== Records of locating words and elements ==
— start —
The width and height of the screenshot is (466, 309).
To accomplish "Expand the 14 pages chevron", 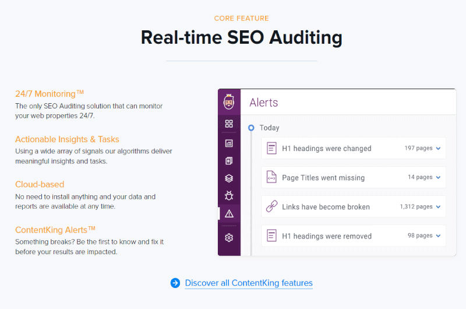I will click(439, 178).
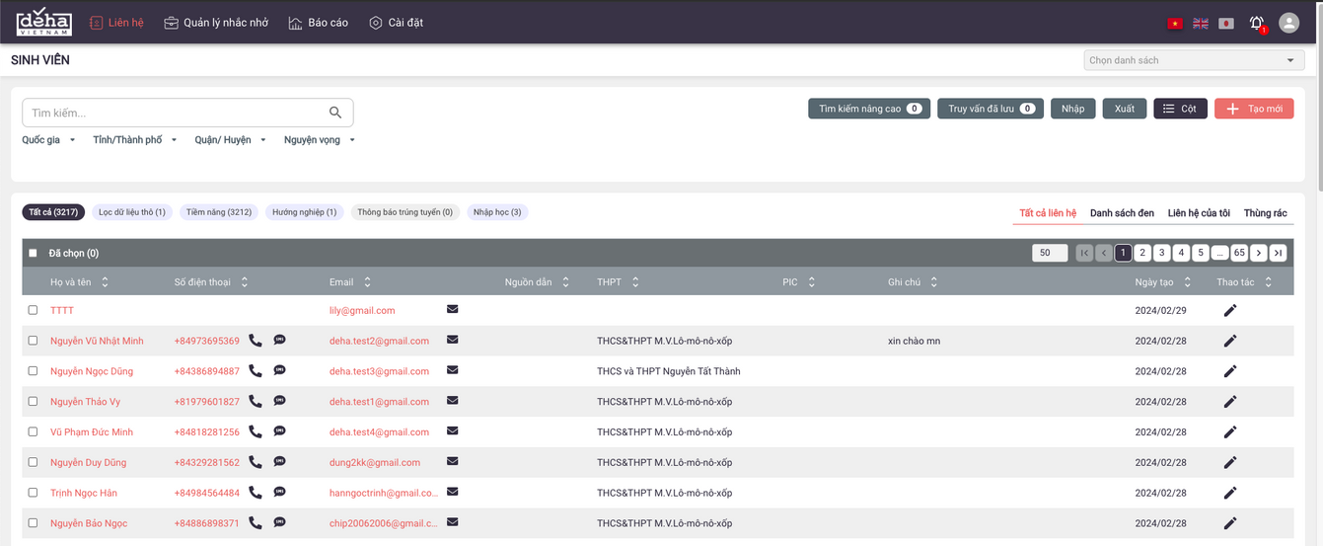Check the box beside Trịnh Ngọc Hân
The height and width of the screenshot is (546, 1323).
(33, 493)
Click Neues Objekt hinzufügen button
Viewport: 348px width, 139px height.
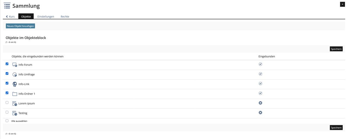click(x=20, y=26)
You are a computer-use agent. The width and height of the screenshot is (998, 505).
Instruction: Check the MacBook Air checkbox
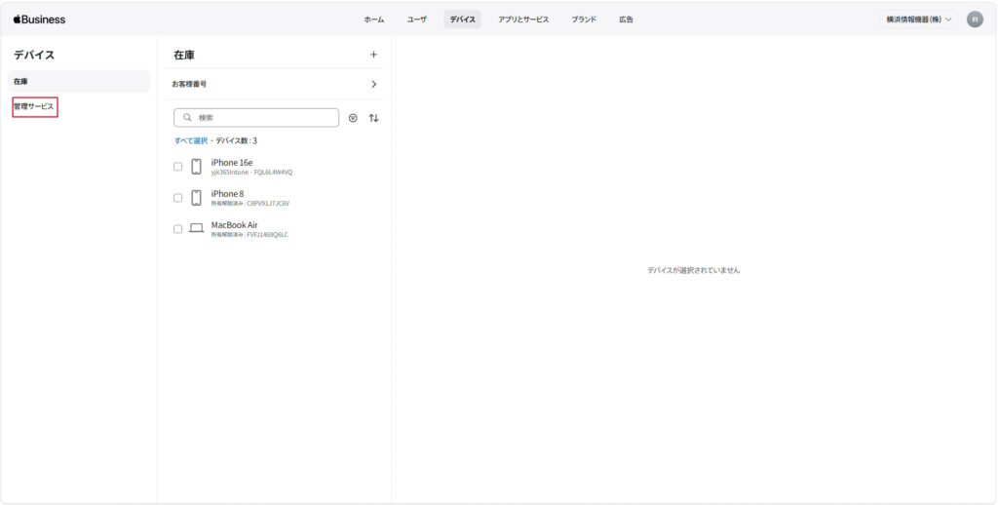[x=177, y=229]
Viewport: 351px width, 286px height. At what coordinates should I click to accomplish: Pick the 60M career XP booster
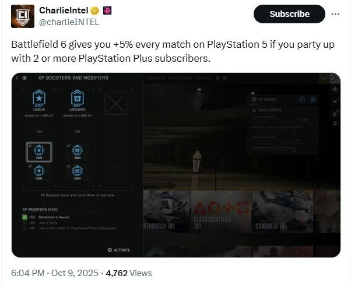click(x=40, y=172)
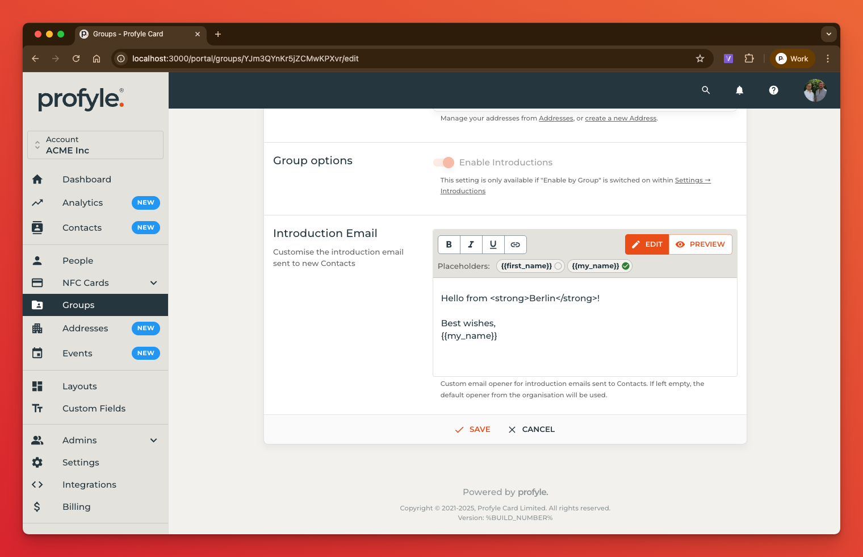Click the Bold formatting icon

449,244
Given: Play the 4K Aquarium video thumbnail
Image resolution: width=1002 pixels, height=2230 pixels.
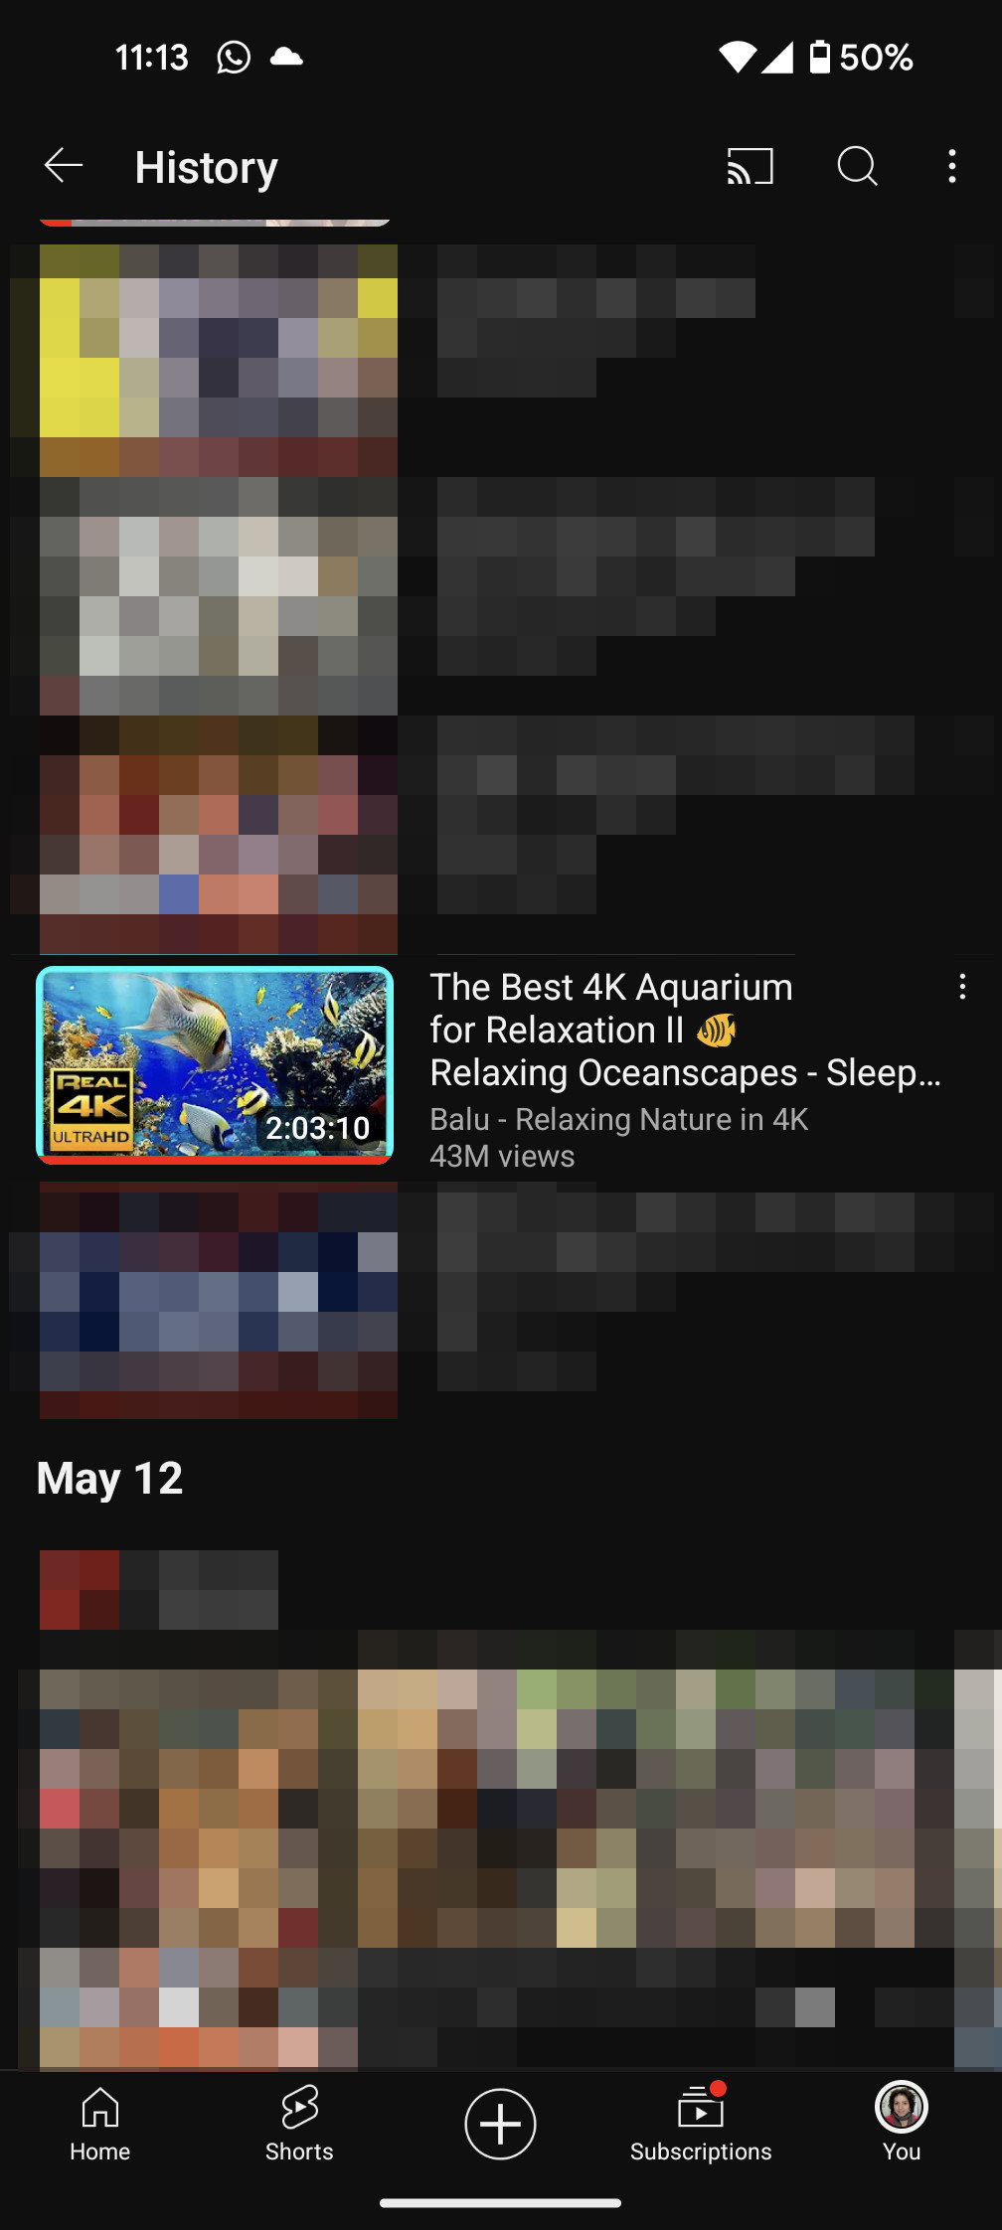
— end —
== Required work ==
Copy out, word for word, the lines of the records from the one containing "Click Neues Objekt hinzufügen button" through the end of the records, including both ends. Leave the pictures out of your copy.

== Answer to the exercise ==
Click Neues Objekt hinzufügen button
Viewport: 348px width, 139px height.
click(x=20, y=26)
You are a computer-use agent. The width and height of the screenshot is (998, 505).
Instruction: Check the MacBook Air checkbox
[x=177, y=229]
Viewport: 351px width, 286px height. At what coordinates should I click to accomplish: Pick the 60M career XP booster
click(x=40, y=172)
Click the Bold formatting icon

449,244
Given: Play the 4K Aquarium video thumbnail
Image resolution: width=1002 pixels, height=2230 pixels.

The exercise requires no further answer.